Along with the instant gratification of tips, staff meals are an added perk of employment in the restaurant industry. Besides filling hungry bellies, these meals provide opportunities for a team to come together like a big, happy, hard-working (and, let’s face it, sometimes dysfunctional) extended family. Chefs often use the meals to experiment with leftovers, audition potential menu items and provide waiters with knowledge about what, exactly, they are serving.
“Staff meal has nuances of function, but at its core, it is the time for the health of a staff to develop,” writes Sonoma County–bred author Marissa Guggiana in her 2011 book Off the Menu: Staff Meals from America’s Top Restaurants. “Like dinner for many families, it is the only time that everyone is together in an unstructured way.”

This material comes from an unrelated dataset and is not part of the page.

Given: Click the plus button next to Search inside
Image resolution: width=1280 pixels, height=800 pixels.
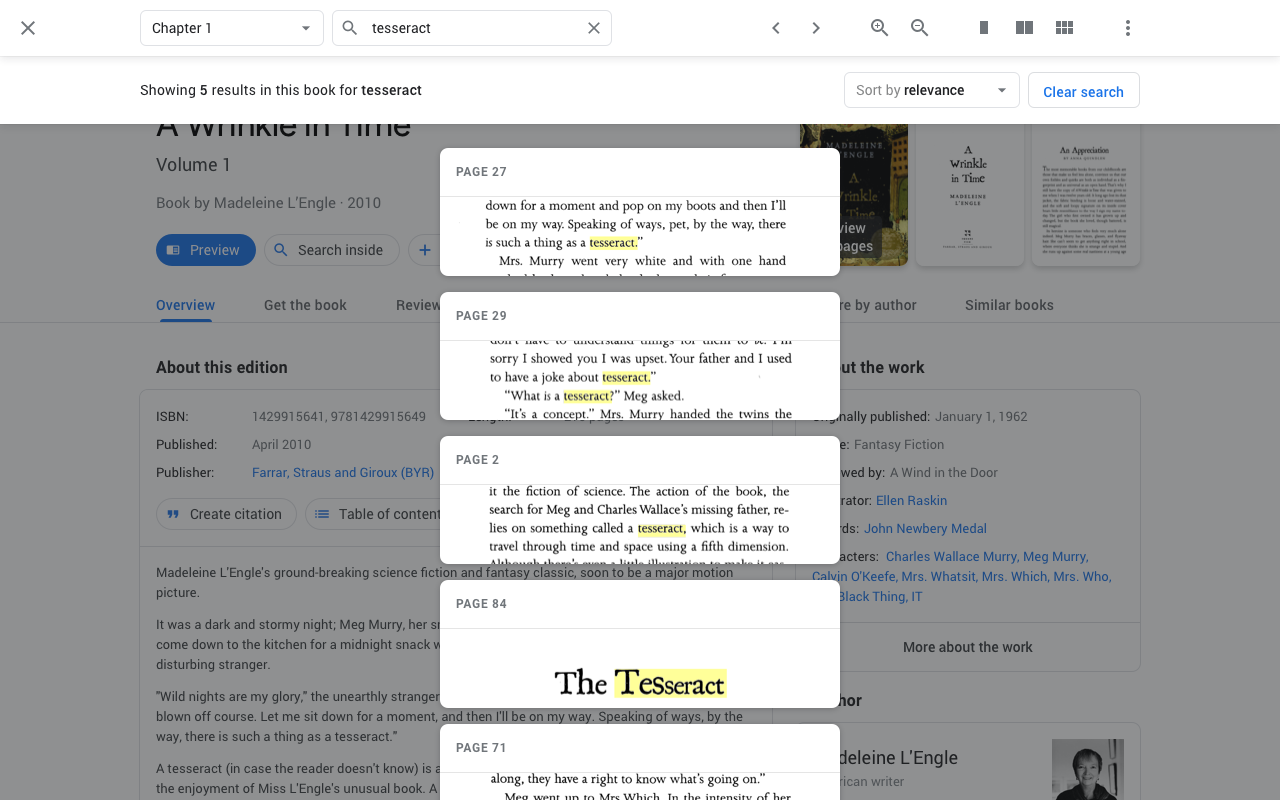Looking at the screenshot, I should click(425, 250).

Jordan Lancer, who as a server at Healdsburg’s Madrona Manor enjoyed many staff meals from the Michelin and Zagat-rated kitchen, echoes the sentiment. “A meal is something to level the playing ground,” he says. “If you all get together, it is a time where you have a chance to laugh about something and have a bonding moment. More than anything, it’s an occasion to bond about that night’s service.”
Mark Malicki, chef at Casino in Bodega, agrees. Though Malicki’s preference is to enjoy a family meal before a dinner shift, he stresses the importance of the staff coming together.

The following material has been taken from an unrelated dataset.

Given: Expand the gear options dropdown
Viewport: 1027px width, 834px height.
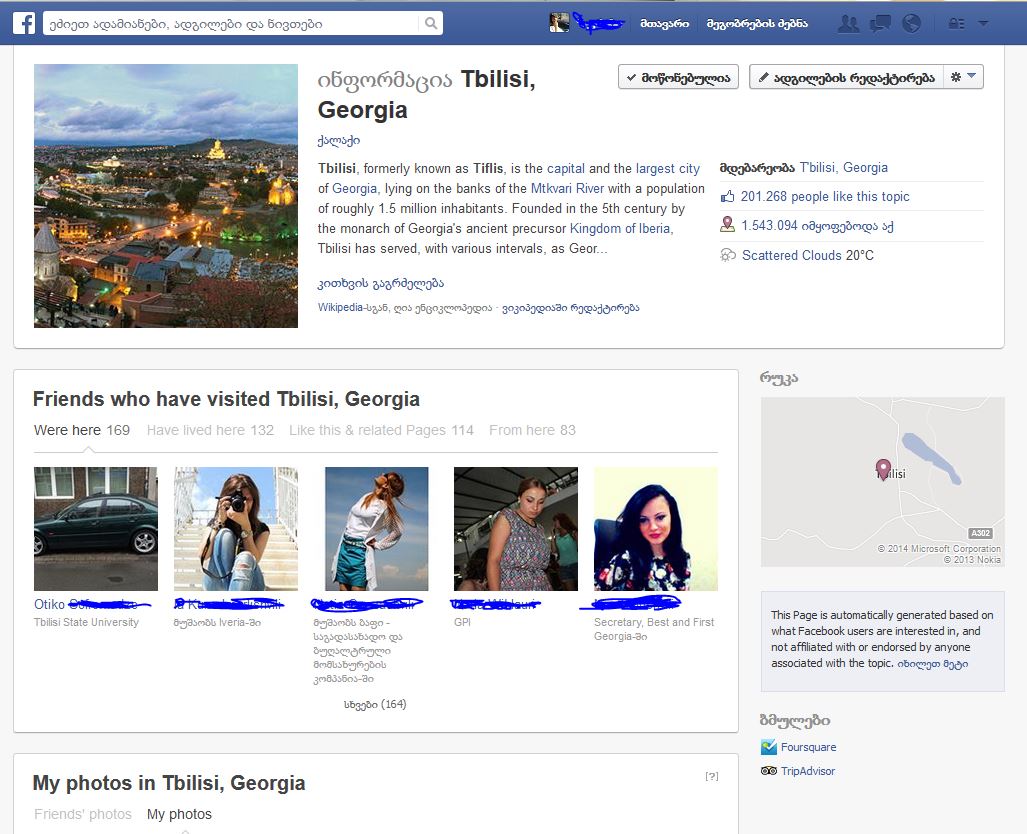Looking at the screenshot, I should pos(964,77).
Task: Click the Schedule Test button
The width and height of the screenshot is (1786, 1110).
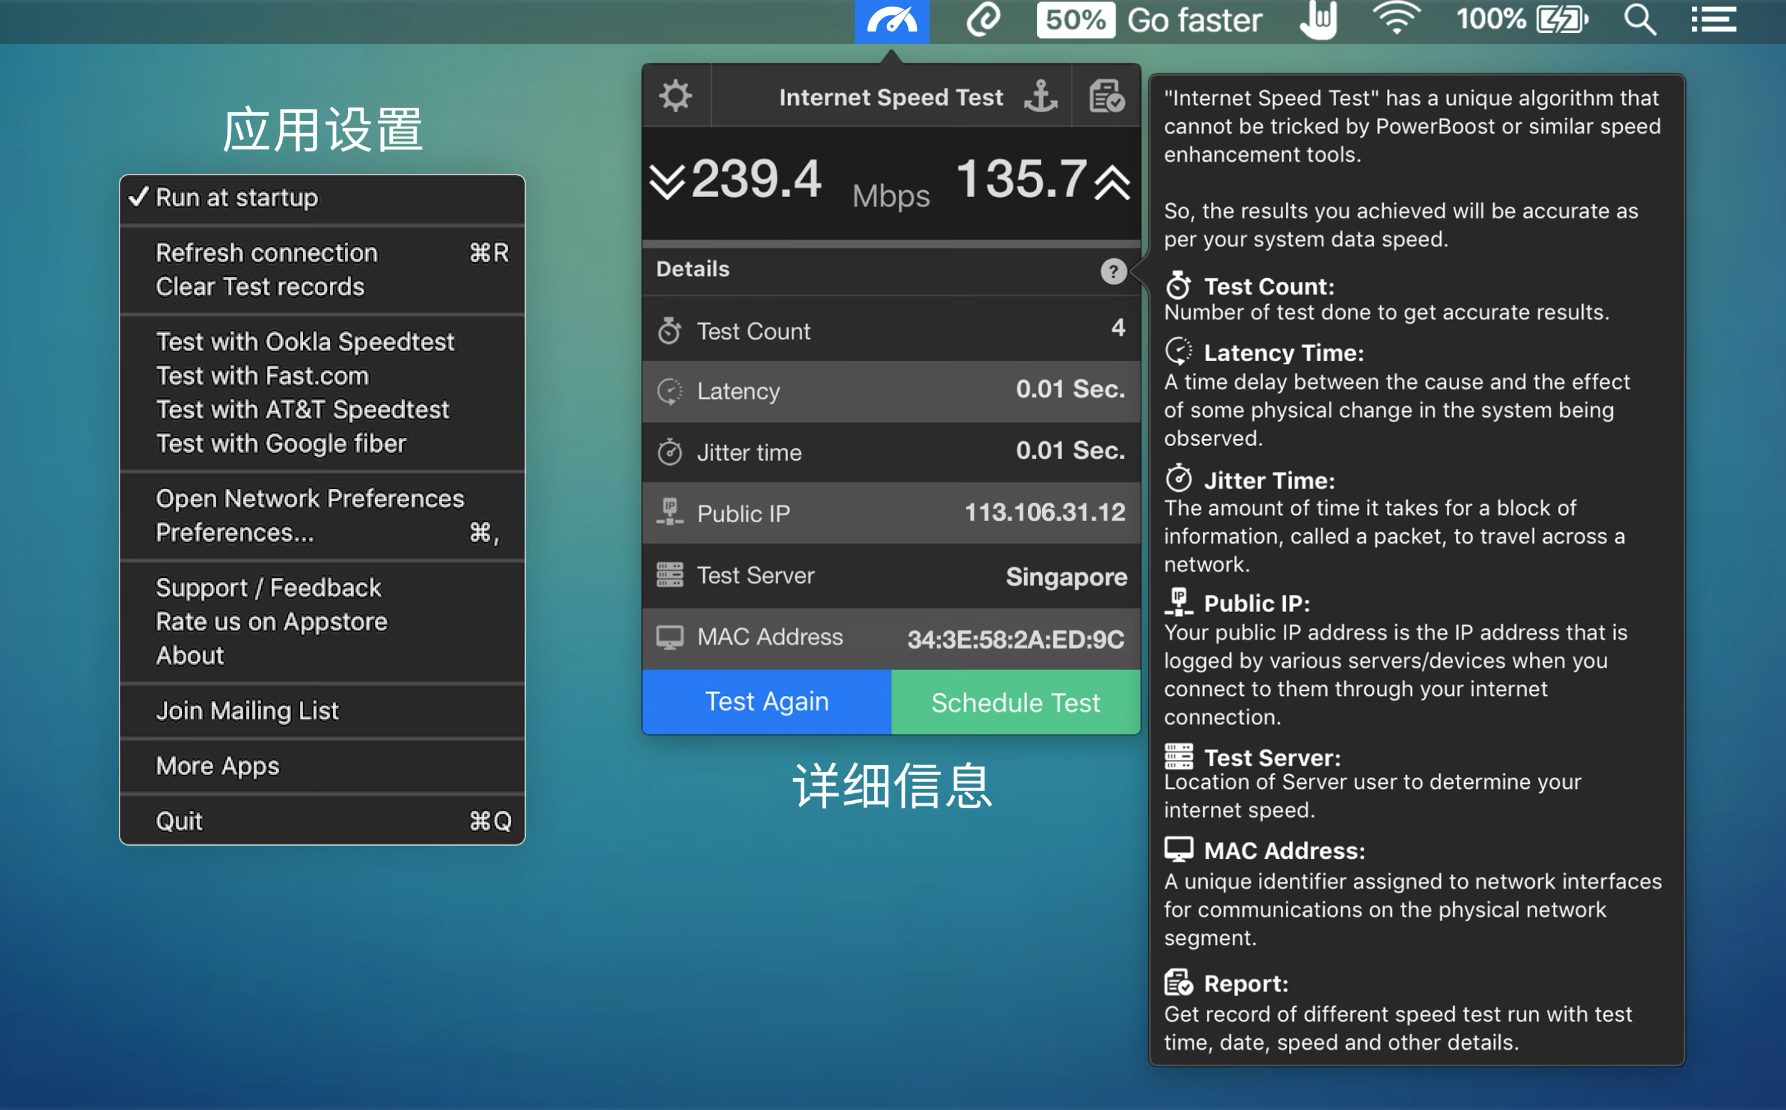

“That camaraderie seems to come into play more at the end of the evening. If you’re sitting down and you’re all eating, you review the night and talk about customers, and that is kind of fun,” he says. “But whatever time it is, it’s just great sitting down with everyone, laughing and talking.”
But what about the meal itself, you ask? Do waitstaffs get the five-star dining experience they’re required to offer their guests, or are they sent out back with a hodgepodge of leftovers like Little Orphan Annie?
Though some servers share stories of mean and withholding chefs who’d often be so frazzled after a long shift that they’d offer nothing more than a plate of old, souring mussels and cold rice or a wilted caesar salad to their servers, word on the street is that in the North Bay, waitstaffs have full and satisfied bellies.
“We get lots of barbecue, lots of fried chicken, and it’s pretty delicious,” says Navid Manoochehri of Yountville’s Ad Hoc. “But one of the best things I’ve ever had was lobster fried rice.”
Manoochehri adds that Ad Hoc—featured in Come In, We’re Closed, yet another book about staff meals—has its own garden, and the family meals often consist of fresh, seasonal produce with lots of tomatoes, stone fruit and green salads.
“We also usually make a big family meal for people’s last day at work. Those are usually very fun and pretty epic endeavors, lots of food, lots of drink,” says Manoochehri. “Sometimes there are dance parties, too.”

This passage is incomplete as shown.